• AIM OF THE TASK
The answer must consist of every line in the data below that holds the word "will".

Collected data
+---+

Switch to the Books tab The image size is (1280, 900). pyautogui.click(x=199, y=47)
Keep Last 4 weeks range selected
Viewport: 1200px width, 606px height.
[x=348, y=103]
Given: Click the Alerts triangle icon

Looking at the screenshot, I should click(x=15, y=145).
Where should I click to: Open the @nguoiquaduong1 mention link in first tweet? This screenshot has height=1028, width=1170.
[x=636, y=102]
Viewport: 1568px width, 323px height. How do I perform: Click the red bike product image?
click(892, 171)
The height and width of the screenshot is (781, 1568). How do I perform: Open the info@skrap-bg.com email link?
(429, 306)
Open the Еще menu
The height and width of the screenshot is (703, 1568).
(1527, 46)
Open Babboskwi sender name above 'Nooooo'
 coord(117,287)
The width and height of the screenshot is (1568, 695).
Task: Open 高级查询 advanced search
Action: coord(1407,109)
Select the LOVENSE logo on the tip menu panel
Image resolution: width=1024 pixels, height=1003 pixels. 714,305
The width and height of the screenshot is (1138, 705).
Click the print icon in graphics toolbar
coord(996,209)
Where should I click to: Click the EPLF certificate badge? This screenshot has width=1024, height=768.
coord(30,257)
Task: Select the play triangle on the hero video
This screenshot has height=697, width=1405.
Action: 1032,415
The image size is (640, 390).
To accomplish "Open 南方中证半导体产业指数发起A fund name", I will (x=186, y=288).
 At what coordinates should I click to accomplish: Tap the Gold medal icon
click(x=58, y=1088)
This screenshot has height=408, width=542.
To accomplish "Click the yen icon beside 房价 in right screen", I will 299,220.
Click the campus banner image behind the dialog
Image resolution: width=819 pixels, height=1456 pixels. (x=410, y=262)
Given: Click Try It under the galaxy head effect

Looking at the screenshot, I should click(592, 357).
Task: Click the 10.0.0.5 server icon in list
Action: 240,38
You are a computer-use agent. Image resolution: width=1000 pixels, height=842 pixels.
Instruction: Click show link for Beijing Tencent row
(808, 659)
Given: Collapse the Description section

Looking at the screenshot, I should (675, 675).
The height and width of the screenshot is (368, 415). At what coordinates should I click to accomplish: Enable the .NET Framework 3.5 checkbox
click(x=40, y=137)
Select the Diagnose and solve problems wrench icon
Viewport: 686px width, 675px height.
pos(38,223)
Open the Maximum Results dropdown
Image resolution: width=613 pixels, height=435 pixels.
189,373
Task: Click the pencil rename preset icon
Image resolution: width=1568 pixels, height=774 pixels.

+---+

• RESULT
To accomplish "Open 南方中证半导体产业指数发起A fund name", I will (x=186, y=288).
To accomplish "Click the yen icon beside 房价 in right screen", I will 299,220.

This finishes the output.